Smart Traffic & Mobility Elektrischer Stadtbus zum Nachladen

Mehr Komfort: Der Ellisup bietet einen niedrigen barrierefreien Einstieg sowie ein Maximum an Sitz- und Stehplätzen.

Bild: Iveco
12.06.2014

Ein elektrischer Autobus, der an den Haltestellen wieder aufgeladen werden kann und dessen Betriebskosten zwischen jenen von Diesel- und Oberleitungsbussen liegt, kann eine saubere Lösung für Städte und Kommunen sein.

Die begrenzte Reichweite, das Gewicht und der Preis sind nach wie vor die Hauptargumente gegen Elektromobilität – zumindest beim Privatnutzer. Anders ist die Lage beim Massentransport im öffentlichen Nahverkehr. Denn hier stehen die Kommunen in der Pflicht, für eine lebenswerte saubere Umgebung der Bewohner zu sorgen. Der steigende Individualverkehr und die damit verbundenen Emissionsbelastungen machen den elektrischen Transport in der Stadt daher beinahe unabdingbar.

In Zusammenarbeit mit Michelin und weiteren Partnern entwickelt Iveco Bus im Rahmen des Programms „Ellisup“ [1] einen 100 Prozent elektrischen Autobus, der an den Haltestellen und der Endstation wieder aufgeladen werden kann und dessen Betriebskosten zwischen jenen der Diesel- und der Oberleitungsbusse liegen.

Da das Gewicht in der Elektromobilität ein entscheidendes Thema ist, kam als Basis nur eine sehr leichte, selbsttragende Struktur infrage. Zu berücksichtigen galt dabei eine hohe verfügbare Dachlast, weil der Boden aus Gründen der Barrierefreiheit weitestgehend eben auszulegen war. Große Batterien würden das Konzept des niedrigen, ebenen Bodens zunichte machen. Zusätzlich trägt die kompakte Bauweise der E-Komponenten zur Gewichtseinsparung bei und die Tatsache, dass im Gegensatz zur konventionellen Technik der erhebliche Bauraum für den Verbrennungsmotor, das Getriebe und der Antriebsachse mit dem Differenzial entfällt. Und natürlich wird auch die Verbindung dazwischen überflüssig: die Gelenkwelle. Das Gewicht der Batterie wird durch den Wegfall der Komponenten relativiert.
════════════════════
Kopieren Sie aus dem Text über den elektrischen Stadtbus wortgetreu den Abschnitt von „Smart Traffic &“ bis „Sitz- und Stehplätzen.“.

### [DATENABSCHNITT]
════════════════════
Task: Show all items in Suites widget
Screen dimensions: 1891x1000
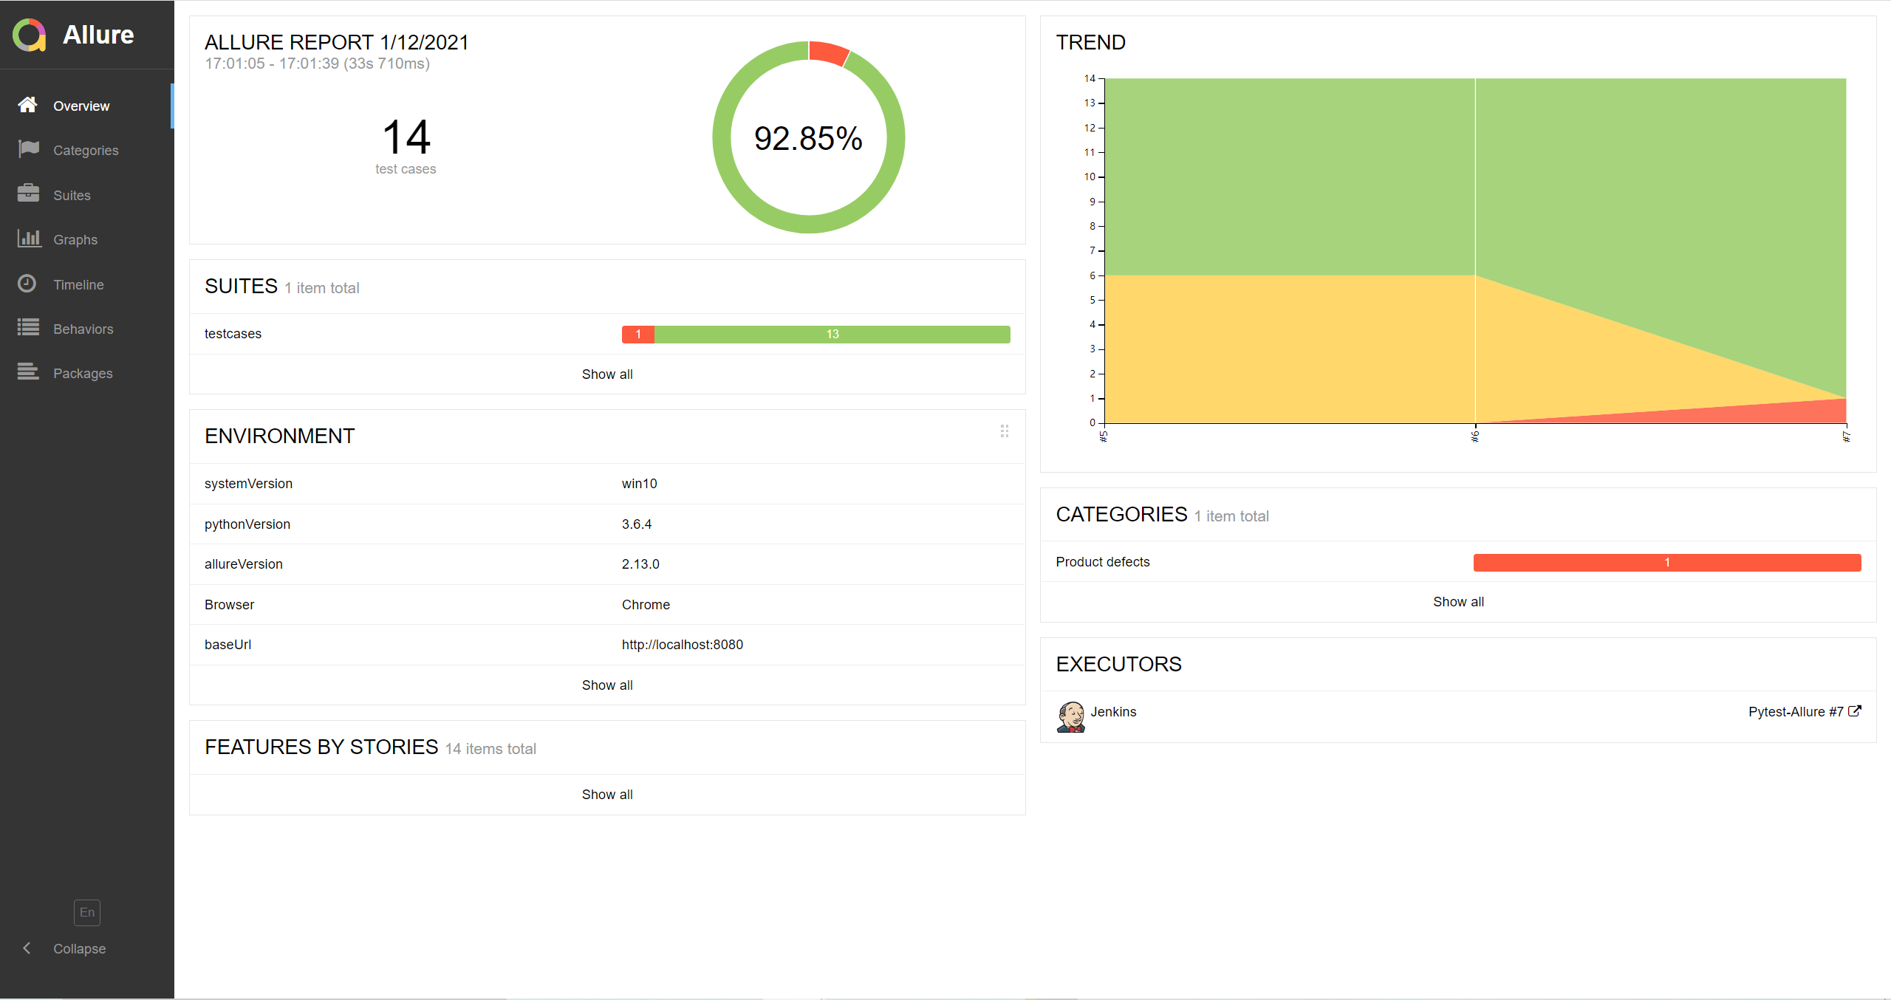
════════════════════
### [LÖSUNG DER AUFGABE]
Smart Traffic & Mobility Elektrischer Stadtbus zum Nachladen

Mehr Komfort: Der Ellisup bietet einen niedrigen barrierefreien Einstieg sowie ein Maximum an Sitz- und Stehplätzen.